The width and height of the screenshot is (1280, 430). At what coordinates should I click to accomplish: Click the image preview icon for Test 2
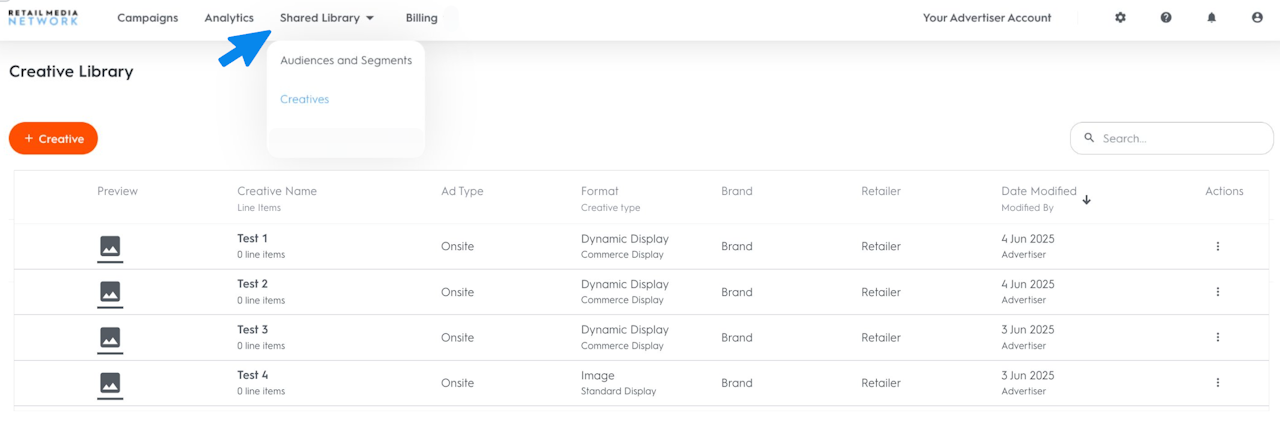point(110,292)
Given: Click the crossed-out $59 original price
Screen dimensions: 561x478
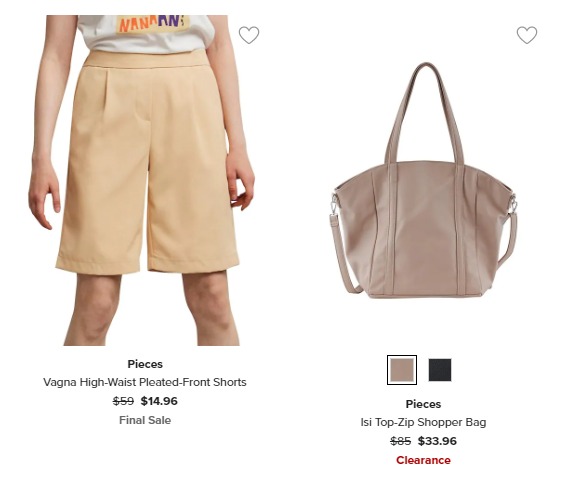Looking at the screenshot, I should 123,401.
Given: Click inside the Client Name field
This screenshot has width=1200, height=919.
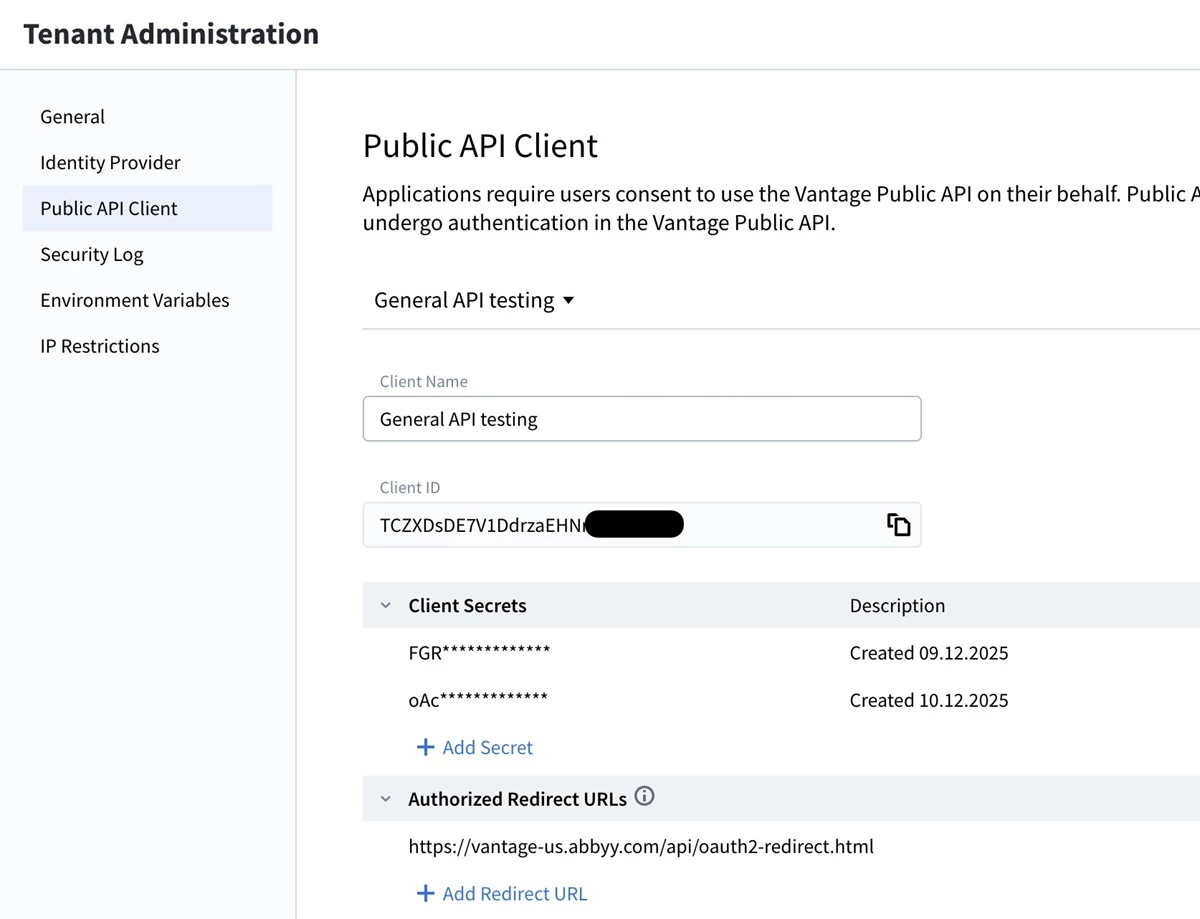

┄┄┄┄┄┄

Reproduce verbatim every line of the listing from the line containing "Given: Click the" through the end of the listing, inclusive, omitting the pictures.

Exercise output:
Given: Click the crossed-out $59 original price
Screen dimensions: 561x478
Looking at the screenshot, I should 123,401.
Given: Click inside the Client Name field
This screenshot has width=1200, height=919.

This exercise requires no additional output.